# Ledge reveal molding



## thedford (Aug 24, 2017)

I bought a 67' Tempest post car. It has missing window ledge reveal moldings. I see that the convertibles have a different molding than the hardtops. I was about to order but does anyone know if they are different for a post coupe. Chicago muscle car parts shows a different number for hardtop, post coupe, and convertible. National Parts depot has these and it doesnt say it wont fit post coupes. I looked at the car and it looks like it would be the same because the post is on the inside really. Anyone know if they will fit or if they can be made to fit? If they cant does anyone know where to find them?
https://www.npdlink.com/store/products/molding_set_ledge_reveal_door_and-183267-10569.html


----------



## GTOJUNIOR (Aug 7, 2011)

The belt-line moldings are different between Hardtop Coupes and Sports Coupes (POST) 
The molding for the SC has provisions (reliefs) for the upright frame/moldings.
Even though your Tempest may not have come with the upper frame decor moldings the Belt-line will still have these. 
It took us some hunting to secure decent Belt moldings on a current Post Project as NO One re-pops them. 

Cheers


----------



## Pinion head (Jan 3, 2015)

The anodized alum belt moldings shouldn't be on a 233 series (Tempest). They were a LeMans/GTO standard content trim feature. Have pulled many belt moldings, very time consuming process.


----------



## thedford (Aug 24, 2017)

Thanks for the info. For those that search this up in the future. Pinion head and GTOJUNIOR are correct. Ames has looked into this for me and the Tempest did not come with the door reveal molding only a weatherstripping with a bead. Ames now carries it for the sports coupe part number F227CC . Only the LeMans and GTO had them and they are different for all 3 (convertible, hard top and sport coupe).

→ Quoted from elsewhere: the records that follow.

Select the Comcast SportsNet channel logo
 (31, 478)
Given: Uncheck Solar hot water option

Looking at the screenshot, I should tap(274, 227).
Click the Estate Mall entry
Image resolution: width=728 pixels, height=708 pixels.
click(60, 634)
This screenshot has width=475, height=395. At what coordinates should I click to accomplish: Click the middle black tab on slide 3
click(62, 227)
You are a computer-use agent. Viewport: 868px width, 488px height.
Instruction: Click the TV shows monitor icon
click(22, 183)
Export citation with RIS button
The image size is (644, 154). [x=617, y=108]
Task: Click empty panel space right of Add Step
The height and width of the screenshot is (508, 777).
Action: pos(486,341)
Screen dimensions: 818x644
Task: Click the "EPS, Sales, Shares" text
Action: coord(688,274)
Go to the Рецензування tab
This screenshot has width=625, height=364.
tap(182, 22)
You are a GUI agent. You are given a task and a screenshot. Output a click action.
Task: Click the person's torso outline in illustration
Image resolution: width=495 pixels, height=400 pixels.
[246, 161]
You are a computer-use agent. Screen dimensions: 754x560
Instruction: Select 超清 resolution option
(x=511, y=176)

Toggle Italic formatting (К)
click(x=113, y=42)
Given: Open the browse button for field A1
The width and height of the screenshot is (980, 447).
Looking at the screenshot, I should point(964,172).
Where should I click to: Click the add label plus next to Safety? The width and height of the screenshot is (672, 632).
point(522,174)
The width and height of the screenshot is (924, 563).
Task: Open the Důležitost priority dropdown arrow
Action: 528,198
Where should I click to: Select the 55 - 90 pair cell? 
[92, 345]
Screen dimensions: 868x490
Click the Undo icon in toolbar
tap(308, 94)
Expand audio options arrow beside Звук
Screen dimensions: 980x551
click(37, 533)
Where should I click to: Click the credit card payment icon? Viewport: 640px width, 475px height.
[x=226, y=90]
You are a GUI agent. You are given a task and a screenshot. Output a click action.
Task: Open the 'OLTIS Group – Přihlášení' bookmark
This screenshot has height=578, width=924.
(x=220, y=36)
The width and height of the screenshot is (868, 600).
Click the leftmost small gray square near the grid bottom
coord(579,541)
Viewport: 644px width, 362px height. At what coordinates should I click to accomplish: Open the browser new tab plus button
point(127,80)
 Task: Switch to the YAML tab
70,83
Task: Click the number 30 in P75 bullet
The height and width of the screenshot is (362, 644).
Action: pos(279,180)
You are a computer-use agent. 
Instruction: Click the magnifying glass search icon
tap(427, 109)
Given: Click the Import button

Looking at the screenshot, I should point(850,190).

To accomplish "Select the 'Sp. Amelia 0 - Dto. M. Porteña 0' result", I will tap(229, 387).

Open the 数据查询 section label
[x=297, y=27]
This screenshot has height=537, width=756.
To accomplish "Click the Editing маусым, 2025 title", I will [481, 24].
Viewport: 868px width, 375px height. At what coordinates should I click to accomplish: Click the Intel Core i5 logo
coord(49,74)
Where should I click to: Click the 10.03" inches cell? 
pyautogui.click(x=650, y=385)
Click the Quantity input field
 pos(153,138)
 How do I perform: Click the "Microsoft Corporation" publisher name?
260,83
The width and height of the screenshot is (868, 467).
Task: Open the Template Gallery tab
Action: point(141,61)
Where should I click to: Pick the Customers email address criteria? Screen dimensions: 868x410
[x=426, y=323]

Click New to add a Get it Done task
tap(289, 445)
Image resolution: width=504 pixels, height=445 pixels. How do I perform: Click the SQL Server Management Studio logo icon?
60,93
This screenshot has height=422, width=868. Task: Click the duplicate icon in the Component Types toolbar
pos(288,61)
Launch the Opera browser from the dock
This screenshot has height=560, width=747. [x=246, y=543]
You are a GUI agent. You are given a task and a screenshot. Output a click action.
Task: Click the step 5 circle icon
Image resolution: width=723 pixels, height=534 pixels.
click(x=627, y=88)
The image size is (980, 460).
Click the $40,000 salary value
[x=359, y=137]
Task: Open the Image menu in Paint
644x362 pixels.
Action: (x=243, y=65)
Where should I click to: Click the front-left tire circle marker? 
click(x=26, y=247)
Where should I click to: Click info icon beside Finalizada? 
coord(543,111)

I saw on line one of the parts suppliers said theirs could be modified from hardtop molding to coupe. ( i have been searching and cant find which one it was though).


----------



## GTOJUNIOR (Aug 7, 2011)

Not dealing with many Tempest I thought all models had the Belt-Line and just not the Upper Frame Decor Moldings.
Seems odd you could order the Decor but not the belt on Tempest?? Leave it to Pontiac


----------